溝口 なるほど。現代の時間軸だけだと、ポルノって、大半が異性愛男性向けに女性が客体化された表現物で、というところから出発しがちですが、紗久楽さんの場合はスタート地点からして江戸文化だし、表現の主体としての意識が勝っていらしたということですね。いいお話です(笑)。
紗久楽 ほんと、BLは純粋に描きたいから描いたという感じですね。
初のコラボレーションイラスト制作の裏側
溝口 今回、贅沢なことに、「BLのこれから——セクシュアリティの歴史、BLの未来」というテーマで、雲田さんと紗久楽さんがコラボイラストを描き下ろしてくださいました。素敵!
男性キャラクターはふたりとも、細腰で美形な若者というところは共通しています。キセルとタバコ、それぞれから出ている煙でつながっているところもいいですね。ふたりが持つしなやかなカーブが、全体的にとてもエレガントです。こちらはどんなふうに構想されて、コラボレーションを進めたのでしょうか?
雲田はるこ(以下、雲田) おもにLINEで、けっこう密に相談しましたね。色合いも合わせたかったので、最初に私がざっと描いて「こういうふうにしたい」と伝えたら、「なるほど」と紗久楽さんが描いてくれて。そこから色をちょっとずつ乗せていきました。
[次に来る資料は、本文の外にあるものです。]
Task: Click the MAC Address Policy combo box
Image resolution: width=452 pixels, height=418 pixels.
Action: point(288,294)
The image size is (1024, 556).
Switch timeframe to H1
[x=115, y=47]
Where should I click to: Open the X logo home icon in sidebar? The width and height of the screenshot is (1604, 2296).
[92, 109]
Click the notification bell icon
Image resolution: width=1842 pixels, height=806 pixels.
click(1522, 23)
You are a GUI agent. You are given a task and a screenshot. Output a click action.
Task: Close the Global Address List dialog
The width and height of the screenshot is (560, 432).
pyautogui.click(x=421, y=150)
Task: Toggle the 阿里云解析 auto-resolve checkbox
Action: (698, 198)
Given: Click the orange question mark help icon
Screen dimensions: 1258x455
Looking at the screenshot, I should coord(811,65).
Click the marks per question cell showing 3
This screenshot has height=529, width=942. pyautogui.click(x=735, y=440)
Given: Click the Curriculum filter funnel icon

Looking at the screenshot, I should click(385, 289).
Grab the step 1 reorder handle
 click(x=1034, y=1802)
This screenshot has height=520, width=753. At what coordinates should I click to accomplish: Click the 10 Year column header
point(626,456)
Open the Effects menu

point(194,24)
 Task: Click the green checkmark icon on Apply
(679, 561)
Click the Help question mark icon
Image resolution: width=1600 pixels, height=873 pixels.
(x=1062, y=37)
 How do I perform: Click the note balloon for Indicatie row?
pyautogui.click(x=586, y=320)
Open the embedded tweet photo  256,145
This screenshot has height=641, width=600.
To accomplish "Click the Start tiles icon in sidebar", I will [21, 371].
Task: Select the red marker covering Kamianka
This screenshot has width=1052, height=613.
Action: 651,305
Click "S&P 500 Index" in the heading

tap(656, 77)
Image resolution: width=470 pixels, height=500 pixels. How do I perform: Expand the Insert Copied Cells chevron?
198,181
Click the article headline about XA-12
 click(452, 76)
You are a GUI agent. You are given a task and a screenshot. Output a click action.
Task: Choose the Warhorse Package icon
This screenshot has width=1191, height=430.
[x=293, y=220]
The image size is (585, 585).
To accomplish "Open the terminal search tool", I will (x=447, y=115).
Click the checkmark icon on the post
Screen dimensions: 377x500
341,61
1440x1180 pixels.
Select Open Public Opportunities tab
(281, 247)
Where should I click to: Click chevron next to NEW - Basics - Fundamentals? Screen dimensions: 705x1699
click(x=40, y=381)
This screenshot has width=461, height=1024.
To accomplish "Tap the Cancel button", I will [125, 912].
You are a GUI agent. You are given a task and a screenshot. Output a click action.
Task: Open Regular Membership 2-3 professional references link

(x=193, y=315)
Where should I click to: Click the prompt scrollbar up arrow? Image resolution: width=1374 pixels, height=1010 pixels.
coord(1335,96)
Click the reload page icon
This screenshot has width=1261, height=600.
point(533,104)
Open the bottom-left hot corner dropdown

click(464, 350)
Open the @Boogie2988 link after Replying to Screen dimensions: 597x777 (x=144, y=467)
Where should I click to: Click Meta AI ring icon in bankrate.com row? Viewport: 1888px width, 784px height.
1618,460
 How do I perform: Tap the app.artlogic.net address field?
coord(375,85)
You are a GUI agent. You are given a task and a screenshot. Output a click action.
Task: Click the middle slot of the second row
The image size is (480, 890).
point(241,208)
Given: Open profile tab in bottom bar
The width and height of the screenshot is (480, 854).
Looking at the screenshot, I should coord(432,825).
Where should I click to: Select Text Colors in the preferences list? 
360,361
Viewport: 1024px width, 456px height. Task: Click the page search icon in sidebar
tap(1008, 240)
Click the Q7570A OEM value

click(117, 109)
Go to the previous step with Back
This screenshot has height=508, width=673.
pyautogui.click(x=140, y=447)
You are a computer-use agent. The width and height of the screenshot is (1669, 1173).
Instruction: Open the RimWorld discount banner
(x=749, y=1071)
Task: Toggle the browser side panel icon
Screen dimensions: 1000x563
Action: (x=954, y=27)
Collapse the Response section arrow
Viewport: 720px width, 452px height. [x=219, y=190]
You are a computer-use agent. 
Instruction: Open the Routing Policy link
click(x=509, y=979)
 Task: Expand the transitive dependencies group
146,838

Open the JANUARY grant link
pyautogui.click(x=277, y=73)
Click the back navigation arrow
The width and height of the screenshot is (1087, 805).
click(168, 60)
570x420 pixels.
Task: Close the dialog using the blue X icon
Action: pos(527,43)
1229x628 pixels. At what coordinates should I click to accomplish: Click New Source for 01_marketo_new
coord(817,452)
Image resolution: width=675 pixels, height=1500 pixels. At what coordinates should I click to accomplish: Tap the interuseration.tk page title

紗久楽 最初に雲田さんにラフをもらったときは色がついていなかったので、「キャラが着ているジャケットは何色なんですか?」と聞いたら、「こういう感じにしようと思う」と、雲田さんがジャケットの写真を送ってくださったんです。そこで、私がそのジャケットにそっくりな着物を絵巻物から探して……。